Deep into the Negev they ride, leaving the road almost  immediately. Bumping over rough tracks, weaving up and  down hills and wadis.
"Where are we going?" Dafra calls out.
"Somewhere very private," Ofra replies. "You'll like  it."
 

They pause while Ofra checks her map. Dafra unbuttons her  khaki shirt and stuffs it into a pannier. Ofra smiles at the sights  of her small, firm breasts. "You're getting into this," she purrs.  They ride on, with Dafra holding on tightly, arms round Ofra's  waist. She unfastens the waistband of her shorts, and pulls the  zipper down as far as possible.
 

"Here. Isn't this great?"
Dafra dismounts, letting her shorts fall. They're on low  hill, inside a circle of tall standing stones, some Neolithic  memorial of lost origin. The desert stretches in all directions,  completely empty.
"Perfect," Dafra gasps.
"If Eilat was Sodom, this is Eden."
"Eilat is Babylon," Dafra smiles. "Tie me up, please?"
"Sunblock, first." Ofra takes delight in slathering the  thick cream over Dafra's body, massaging her breasts and  buttocks, making sure she gets it everywhere. "Now you're  sticky all over," she teases.
 

Dafra is stretched over a boulder, her legs spread, roped at the  ankle to tent pegs, her wrists similarly gripped, thrown out to  the sides. Her round bottom is offered vulnerably. Ofra unzips the shoulderbag, and withdraws a heavy  wooden paddle.
"Not the little leather one?" her victim asks, anxiously.
"No. You're going to be thoroughly punished today,  darling. Besides, I'm saving that sweet little paddle for your  pussy."
Dafra gasps as Ofra takes out a flogger and trails its  tails across her back and thighs, and tickles between her ass  cheeks. And gives a low moan as a riding crop is placed  nearby.
"You'll mark me!" she groans. "I have every intention of doing so," Ofra growls. "You  need some welts. And then, if you're good, I'm going to let  you lick me, from my bellybutton to my asshole. Then I'll  punish your dirty pussy. We have plenty of time, lover."

The End

© Copyright by Mara Maharakshasa, 2002. All  rights are reserved by the author. Do not retransmit, store  (except for personal use) or publish without permission.

Reviews

Pablo Stubbs  <Pablo.Stubbs(at)newsguy(dot)com>
There seems little or no connection here between the setting and the story, which strips it of any real consequence. Does it matter who these people are, when all they do is talk dirty, like all this author's characters? They could be anywhere, so why here, why now? Does anything actually happen?

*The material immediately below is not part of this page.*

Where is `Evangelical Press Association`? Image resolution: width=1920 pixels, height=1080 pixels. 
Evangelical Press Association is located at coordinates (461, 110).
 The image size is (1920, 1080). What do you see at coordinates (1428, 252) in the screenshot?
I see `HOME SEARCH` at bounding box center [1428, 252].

Haron  <haron(at)newsguy(dot)com>
This story is especially good for reading in the cold climate: the pictures of play in the desert warm the reader's heart and skin.

Dyke Grrl  <dyke.grrl(at)verizon(dot)net>
The story is well-written, and I like the details such as buying the Yamaha out of their wages and using sunscreen before playing in the desert. I also like how the characters seem to have an ongoing relationship, and how bits of the dialogue make that very clear. But somehow I found it difficult to connect with the characters. Perhaps some more work on characterization, so that the reader has more of an investment in what happens to the people in the story would help.

RCG  <rcg1574(at)yahoo(dot)com>
The unfamiliarness of the setting and terminology for most readers make this an interesting story.